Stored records

BEGIN

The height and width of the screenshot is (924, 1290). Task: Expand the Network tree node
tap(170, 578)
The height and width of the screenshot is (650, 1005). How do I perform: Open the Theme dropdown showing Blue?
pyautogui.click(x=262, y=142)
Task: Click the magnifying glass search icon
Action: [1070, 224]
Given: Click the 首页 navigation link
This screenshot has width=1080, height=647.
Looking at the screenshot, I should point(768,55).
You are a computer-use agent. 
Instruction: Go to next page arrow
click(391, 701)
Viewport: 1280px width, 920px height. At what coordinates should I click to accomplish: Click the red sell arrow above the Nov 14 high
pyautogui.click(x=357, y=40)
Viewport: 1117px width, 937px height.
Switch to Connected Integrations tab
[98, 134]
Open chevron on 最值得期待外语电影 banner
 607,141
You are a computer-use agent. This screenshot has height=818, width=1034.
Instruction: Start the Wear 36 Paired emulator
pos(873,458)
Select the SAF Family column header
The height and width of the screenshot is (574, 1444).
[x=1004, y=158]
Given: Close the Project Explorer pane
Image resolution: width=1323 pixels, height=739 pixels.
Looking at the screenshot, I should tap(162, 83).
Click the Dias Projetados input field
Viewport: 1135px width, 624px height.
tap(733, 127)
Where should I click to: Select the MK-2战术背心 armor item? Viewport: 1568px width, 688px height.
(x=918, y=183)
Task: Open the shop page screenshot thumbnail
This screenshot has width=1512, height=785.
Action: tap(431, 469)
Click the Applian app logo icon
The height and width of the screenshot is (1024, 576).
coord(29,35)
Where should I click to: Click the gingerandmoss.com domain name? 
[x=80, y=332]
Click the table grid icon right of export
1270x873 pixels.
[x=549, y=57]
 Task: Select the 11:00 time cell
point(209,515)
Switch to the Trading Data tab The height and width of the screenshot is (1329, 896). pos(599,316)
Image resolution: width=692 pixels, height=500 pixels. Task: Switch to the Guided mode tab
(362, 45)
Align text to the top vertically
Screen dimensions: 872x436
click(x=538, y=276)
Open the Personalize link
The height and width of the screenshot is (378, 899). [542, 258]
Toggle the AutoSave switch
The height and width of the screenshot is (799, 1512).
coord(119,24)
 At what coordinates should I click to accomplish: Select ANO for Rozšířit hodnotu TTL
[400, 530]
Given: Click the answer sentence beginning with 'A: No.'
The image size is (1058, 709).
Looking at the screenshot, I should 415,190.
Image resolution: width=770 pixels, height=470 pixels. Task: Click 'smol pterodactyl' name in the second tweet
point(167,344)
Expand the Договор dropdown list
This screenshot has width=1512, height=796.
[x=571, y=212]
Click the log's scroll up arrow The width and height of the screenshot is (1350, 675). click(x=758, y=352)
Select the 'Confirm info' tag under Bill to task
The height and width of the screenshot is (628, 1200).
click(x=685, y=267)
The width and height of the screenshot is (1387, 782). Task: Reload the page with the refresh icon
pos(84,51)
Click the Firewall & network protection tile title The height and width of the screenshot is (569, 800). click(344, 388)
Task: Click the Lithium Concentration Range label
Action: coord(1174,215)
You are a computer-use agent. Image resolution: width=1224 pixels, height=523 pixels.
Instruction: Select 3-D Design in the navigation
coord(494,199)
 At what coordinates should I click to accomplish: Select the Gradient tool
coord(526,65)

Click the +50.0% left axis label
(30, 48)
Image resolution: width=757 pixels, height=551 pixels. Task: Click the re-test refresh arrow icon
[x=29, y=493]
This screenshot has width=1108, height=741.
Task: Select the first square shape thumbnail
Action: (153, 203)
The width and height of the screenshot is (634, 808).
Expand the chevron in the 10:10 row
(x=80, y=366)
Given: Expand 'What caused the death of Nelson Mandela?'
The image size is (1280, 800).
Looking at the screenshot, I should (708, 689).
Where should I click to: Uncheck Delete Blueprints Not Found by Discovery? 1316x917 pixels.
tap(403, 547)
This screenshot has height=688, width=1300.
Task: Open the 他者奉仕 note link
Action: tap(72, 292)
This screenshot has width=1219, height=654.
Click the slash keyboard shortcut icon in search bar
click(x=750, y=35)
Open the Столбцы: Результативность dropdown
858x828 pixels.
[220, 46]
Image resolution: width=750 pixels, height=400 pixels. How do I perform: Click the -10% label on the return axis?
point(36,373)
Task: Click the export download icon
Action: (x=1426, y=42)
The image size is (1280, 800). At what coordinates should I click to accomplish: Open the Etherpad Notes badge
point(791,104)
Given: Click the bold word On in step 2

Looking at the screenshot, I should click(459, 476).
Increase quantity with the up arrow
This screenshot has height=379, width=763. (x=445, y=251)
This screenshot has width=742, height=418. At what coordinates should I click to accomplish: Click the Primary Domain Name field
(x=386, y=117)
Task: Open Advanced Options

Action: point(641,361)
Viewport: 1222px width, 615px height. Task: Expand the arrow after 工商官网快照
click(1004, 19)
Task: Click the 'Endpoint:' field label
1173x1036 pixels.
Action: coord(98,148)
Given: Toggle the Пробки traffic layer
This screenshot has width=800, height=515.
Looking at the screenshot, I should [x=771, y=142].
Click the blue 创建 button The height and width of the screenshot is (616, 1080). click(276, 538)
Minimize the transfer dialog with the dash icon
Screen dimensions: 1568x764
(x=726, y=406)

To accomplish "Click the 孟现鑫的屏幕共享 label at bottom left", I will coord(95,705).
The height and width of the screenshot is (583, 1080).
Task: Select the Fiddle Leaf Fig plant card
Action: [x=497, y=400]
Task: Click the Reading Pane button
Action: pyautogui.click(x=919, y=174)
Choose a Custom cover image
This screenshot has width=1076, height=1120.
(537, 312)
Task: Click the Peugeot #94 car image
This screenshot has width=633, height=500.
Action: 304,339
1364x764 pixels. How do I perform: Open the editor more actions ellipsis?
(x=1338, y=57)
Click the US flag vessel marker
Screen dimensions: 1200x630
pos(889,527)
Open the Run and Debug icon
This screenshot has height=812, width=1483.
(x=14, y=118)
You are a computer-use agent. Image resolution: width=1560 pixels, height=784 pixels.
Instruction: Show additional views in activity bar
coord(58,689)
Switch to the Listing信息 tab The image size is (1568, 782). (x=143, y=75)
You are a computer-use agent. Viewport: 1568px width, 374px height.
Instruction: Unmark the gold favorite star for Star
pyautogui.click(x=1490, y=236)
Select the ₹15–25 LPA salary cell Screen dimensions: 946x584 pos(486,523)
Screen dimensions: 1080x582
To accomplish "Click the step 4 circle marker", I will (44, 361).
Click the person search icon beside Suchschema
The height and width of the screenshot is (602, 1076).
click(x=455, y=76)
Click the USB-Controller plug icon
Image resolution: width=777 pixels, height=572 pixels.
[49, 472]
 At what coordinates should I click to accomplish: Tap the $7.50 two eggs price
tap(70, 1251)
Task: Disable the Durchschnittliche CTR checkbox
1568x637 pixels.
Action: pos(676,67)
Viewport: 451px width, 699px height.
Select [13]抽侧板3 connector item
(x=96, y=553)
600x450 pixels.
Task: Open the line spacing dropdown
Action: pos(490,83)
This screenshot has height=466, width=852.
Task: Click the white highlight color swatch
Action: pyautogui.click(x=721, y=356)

END

**What needs to be done:** Your answer should be the exact lines above from the one with "Instruction: Select 3-D" through the one with "The width and height of the screenshot is (634, 808).", both included, and nothing besides.

**Solution to this problem:**
Instruction: Select 3-D Design in the navigation
coord(494,199)
 At what coordinates should I click to accomplish: Select the Gradient tool
coord(526,65)

Click the +50.0% left axis label
(30, 48)
Image resolution: width=757 pixels, height=551 pixels. Task: Click the re-test refresh arrow icon
[x=29, y=493]
This screenshot has width=1108, height=741.
Task: Select the first square shape thumbnail
Action: (153, 203)
The width and height of the screenshot is (634, 808).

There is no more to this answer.